*Task details:*
Reproduce the part of the listing that opens with the line containing "Task: Expand chart to fullscreen" and closes with the line containing "click(x=45, y=65)", both included. Copy those lines verbatim and nothing else.

*Material provided:*
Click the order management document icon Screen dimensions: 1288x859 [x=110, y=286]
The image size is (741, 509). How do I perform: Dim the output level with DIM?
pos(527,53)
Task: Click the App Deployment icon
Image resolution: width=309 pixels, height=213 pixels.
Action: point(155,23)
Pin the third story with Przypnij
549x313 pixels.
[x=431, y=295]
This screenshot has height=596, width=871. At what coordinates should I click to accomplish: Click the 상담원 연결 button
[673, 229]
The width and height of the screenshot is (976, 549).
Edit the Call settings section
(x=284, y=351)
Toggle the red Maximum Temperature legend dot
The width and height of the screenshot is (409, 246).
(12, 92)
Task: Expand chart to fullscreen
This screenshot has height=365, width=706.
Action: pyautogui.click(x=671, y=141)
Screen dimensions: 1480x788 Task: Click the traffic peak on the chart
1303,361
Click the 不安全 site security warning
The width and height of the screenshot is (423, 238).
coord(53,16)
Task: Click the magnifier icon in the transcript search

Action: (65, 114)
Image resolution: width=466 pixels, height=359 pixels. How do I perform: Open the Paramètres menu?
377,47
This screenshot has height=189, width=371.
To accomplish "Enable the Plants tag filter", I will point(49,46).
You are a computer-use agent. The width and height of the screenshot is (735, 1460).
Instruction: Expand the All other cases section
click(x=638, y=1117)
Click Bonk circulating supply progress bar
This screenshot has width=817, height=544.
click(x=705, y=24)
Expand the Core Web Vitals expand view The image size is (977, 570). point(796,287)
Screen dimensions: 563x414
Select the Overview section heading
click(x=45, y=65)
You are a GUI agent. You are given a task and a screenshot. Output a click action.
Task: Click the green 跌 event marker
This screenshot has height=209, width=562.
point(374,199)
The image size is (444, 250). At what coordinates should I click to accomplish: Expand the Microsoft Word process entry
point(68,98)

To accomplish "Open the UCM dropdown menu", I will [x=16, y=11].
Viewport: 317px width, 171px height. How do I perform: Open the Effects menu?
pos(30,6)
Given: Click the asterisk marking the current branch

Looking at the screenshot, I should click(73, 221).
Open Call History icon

*Result for this task:*
Task: Expand chart to fullscreen
This screenshot has height=365, width=706.
Action: pyautogui.click(x=671, y=141)
Screen dimensions: 1480x788 Task: Click the traffic peak on the chart
1303,361
Click the 不安全 site security warning
The width and height of the screenshot is (423, 238).
coord(53,16)
Task: Click the magnifier icon in the transcript search

Action: (65, 114)
Image resolution: width=466 pixels, height=359 pixels. How do I perform: Open the Paramètres menu?
377,47
This screenshot has height=189, width=371.
To accomplish "Enable the Plants tag filter", I will point(49,46).
You are a computer-use agent. The width and height of the screenshot is (735, 1460).
Instruction: Expand the All other cases section
click(x=638, y=1117)
Click Bonk circulating supply progress bar
This screenshot has width=817, height=544.
click(x=705, y=24)
Expand the Core Web Vitals expand view The image size is (977, 570). point(796,287)
Screen dimensions: 563x414
Select the Overview section heading
click(x=45, y=65)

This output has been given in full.